Los métodos clásicos de detección de estas variantes se basan en la amplificación por PCR empleando cebadores específicos que flanquean la región donde se dan las variantes FLT3-ITD (exones 14 y 15), seguido del método elegido para visualizar la variante.

– Separación electroforética

Una vez amplificado el fragmento donde se encuentran las ITDs, el tamaño de los fragmentos obtenidos se puede visualizar en un gel de agarosa. Según el protocolo descrito por Nakao y colaboradores, el fragmento mutado puede presentar una longitud variable entre 134 y 366 pares de bases (Nakao et al., 1996).

Esta técnica presenta la ventaja de que es económica, fácil de interpretar, el resultado se obtiene con rapidez, es posible procesar un alto número de muestras simultáneamente, y el equipamiento que precisa está disponible en cualquier laboratorio de Biología Molecular. Sin embargo, esta técnica presenta el inconveniente de ser meramente cualitativa, esto es, no permite calcular la ratio “alelo-ITD/alelo-WT”. Además, la visualización del resultado precisa del uso de agentes intercalantes que presentan propiedades mutagénicas, lo que exige extremar las precauciones en su manipulación para minimizar riesgos, y realizar una gestión adecuada de los residuos generados.

 – Cuantificación de productos de PCR

Como se ha mencionado anteriormente, la última clasificación de la ELN 2017 ha incluido el valor de la ratio “alelo-ITD/alelo-WT” de FLT3‐ITD. Es por ello necesario determinar el valor de expresión de ambos alelos. Los métodos clásicos de retrotranscripción del ARN, seguido de PCR a tiempo real no son aplicables en este caso, dado que las variantes son diferentes en cada paciente. Por ello se ha desarrollado un método cuantitativo basado en PCR a punto final. Se emplean cebadores que flanquean la región ITD (uno de ellos marcado con un fluoróforo), se amplifican, y luego se efectúa electroforesis capilar (EC) de los amplicones en un secuenciador automático del método Sanger. Este secuenciador separa por EC los amplicones procedentes de cada uno de los alelos, ya que son de diferente tamaño debido a la presencia de las ITDs y, por tanto, migran a velocidades distintas. Según el protocolo de Murphy y colaboradores, el alelo normal presenta un tamaño de amplificación de 328 pares de bases (Murphy et al., 2003). El secuenciador permite cuantificar el área bajo los picos de fluorescencia de ambos alelos, lo que permite calcular la ratio entre ambos.

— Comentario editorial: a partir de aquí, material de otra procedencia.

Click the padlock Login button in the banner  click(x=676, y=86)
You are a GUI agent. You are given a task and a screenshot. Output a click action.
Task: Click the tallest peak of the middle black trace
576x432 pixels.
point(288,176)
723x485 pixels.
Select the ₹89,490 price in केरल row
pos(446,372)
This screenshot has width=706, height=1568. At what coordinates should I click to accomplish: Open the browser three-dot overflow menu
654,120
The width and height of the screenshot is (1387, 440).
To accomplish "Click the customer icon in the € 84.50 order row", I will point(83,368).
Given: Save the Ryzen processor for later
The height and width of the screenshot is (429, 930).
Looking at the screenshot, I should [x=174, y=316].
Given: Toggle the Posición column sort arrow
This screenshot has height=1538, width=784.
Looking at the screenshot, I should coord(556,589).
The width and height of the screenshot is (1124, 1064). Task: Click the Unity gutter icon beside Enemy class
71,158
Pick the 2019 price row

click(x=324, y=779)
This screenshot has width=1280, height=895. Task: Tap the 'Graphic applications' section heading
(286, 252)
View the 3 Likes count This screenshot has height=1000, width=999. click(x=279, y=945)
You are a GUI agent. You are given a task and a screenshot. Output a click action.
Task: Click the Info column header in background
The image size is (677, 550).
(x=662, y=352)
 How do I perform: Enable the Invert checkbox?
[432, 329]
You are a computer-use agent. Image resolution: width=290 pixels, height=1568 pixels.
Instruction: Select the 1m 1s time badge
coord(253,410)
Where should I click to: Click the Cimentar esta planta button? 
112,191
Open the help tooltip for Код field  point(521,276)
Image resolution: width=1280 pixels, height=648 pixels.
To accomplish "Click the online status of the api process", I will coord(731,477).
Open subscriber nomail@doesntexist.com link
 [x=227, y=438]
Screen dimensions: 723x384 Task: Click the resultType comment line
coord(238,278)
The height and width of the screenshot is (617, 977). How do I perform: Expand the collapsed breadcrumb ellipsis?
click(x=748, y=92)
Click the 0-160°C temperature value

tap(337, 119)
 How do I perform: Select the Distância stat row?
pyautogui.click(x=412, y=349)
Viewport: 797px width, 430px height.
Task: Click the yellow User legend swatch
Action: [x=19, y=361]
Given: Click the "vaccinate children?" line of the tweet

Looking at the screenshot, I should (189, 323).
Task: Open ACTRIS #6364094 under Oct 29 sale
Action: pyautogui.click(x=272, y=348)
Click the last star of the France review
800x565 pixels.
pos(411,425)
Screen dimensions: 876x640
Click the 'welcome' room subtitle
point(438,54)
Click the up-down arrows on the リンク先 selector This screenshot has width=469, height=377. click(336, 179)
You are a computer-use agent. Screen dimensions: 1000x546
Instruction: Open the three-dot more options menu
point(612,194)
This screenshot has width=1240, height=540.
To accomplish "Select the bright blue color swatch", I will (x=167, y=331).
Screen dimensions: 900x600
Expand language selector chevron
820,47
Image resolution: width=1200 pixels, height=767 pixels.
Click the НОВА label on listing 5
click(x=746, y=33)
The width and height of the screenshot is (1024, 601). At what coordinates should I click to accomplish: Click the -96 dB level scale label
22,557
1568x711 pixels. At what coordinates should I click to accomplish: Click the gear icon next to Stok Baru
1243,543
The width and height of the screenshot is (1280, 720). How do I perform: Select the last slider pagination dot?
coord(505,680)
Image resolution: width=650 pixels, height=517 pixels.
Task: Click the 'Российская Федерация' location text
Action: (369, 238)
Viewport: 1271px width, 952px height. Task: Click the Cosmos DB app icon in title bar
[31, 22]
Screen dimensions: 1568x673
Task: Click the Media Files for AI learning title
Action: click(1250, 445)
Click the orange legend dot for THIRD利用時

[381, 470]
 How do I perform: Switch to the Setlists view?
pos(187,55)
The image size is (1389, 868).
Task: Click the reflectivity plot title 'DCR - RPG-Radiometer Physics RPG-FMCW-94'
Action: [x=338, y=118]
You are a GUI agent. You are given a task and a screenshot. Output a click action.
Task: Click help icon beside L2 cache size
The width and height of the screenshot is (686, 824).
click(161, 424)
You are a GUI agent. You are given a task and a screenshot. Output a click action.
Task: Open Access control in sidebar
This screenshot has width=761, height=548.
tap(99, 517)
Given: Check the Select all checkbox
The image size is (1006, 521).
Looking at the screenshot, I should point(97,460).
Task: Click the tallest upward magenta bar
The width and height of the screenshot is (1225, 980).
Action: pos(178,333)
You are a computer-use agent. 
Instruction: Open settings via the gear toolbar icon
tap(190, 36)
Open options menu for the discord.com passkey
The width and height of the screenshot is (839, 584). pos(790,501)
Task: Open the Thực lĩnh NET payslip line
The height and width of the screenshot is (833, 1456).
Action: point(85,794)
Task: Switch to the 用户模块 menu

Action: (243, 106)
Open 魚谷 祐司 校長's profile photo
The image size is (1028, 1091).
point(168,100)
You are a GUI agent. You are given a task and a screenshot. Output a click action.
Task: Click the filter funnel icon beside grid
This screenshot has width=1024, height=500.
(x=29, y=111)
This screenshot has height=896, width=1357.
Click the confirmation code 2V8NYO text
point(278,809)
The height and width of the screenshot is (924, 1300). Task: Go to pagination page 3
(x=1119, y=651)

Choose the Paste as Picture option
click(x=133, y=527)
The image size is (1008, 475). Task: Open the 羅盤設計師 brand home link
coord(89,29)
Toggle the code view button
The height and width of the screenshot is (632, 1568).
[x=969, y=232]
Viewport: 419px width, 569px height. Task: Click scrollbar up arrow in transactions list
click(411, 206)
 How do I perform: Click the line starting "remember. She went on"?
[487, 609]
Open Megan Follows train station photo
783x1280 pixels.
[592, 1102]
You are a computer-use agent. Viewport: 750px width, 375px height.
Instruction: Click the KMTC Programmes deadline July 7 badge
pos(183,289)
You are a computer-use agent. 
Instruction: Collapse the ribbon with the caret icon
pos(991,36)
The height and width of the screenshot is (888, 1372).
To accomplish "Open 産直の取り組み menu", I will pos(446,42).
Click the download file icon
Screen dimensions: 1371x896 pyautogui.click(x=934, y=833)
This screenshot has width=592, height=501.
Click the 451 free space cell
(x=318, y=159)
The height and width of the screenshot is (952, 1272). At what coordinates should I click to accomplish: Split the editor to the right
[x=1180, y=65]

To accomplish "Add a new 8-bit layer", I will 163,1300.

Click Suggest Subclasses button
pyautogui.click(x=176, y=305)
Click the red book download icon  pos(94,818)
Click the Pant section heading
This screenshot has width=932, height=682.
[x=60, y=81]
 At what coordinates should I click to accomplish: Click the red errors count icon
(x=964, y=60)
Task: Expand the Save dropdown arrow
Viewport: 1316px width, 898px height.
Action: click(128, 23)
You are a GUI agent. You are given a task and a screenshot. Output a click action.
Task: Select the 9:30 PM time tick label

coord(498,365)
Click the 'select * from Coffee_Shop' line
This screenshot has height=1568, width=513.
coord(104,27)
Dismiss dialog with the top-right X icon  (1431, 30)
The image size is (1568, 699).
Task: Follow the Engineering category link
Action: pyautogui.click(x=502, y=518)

Aunque este método analítico resulta algo más caro que los métodos de PCR convencional por el empleo de reactivos que permiten el marcaje con fluorescencia y de un secuenciador Sanger, es indudable su ventaja frente a la PCR convencional por proporcionar la posibilidad de cuantificar la ratio según marcan las guías clínicas; además, es un protocolo relativamente rápido, con una sensibilidad estimada del 5% de alelo ITD (Daver et al., 2019) (Tabla 2).

 

TÉCNICA MUTACIONES CUANTITATIVA SENSIBILIDAD
(%)
TIEMPO DE RESPUESTA
(días)
COSTE
Basadas en PCR dirigidas no 1% 3 reducido
PCR con marcación fluorescente dirigidas si 5% 3 reducido
NGS nuevas por determinar 1-5% 15-20 elevado

Tabla 2. Comparativa de las metodologías actualmente en uso para el genotipado de FLT3. Los datos de sensibilidad son tomados de Daver et al. (Daver et al., 2019). Los datos de tiempo de respuesta y coste son tomados de nuestra propia experiencia.

PCR: Polymerase Chain Reaction; NGS: Next Generation Sequencing.

 2. Detección de las variantes FLT3-TKD

Los métodos clásicos de detección de estas variantes se basan en la amplificación por PCR empleando cebadores específicos que flanquean la región donde se dan las variantes FLT3-TKD (exón 20), seguido del método elegido para detectar la variante.

– PCR con análisis de polimorfismos de longitud de los fragmentos de restricción (Restriction Fragment Length Polymorphism, RFLP)

Las mutaciones que afectan a los aminoácidos D835 e I836 localizadas en el TKD2 se pueden detectar por digestión enzimática con EcoRV del amplicón de PCR.

El fundamento de esta técnica reside en el hecho de que la presencia de la variante provoca la desaparición de la diana de esta enzima de restricción, de modo que el patrón de los fragmentos de ADN en un gel de agarosa o por electroforesis capilar permite determinar la presencia/ausencia de la variante. El protocolo descrito por Yamamoto y colaboradores produce un amplicón de 114 pares de bases. En el alelo normal (wild type, WT), la presencia de la diana de esta enzima de restricción permite la digestión del fragmento en 68 y 46 pares de bases, respectivamente (Yamamoto et al., 2001). En caso de que presente alelos variantes que afecten a los aminoácidos D835 o I836, la diana de digestión con EcoRV desaparece por lo que no hay digestión en dos fragmentos y el tamaño del fragmento es el de la PCR, 114 pares de bases. A continuación, se identifica la variante concreta mediante secuenciación Sanger.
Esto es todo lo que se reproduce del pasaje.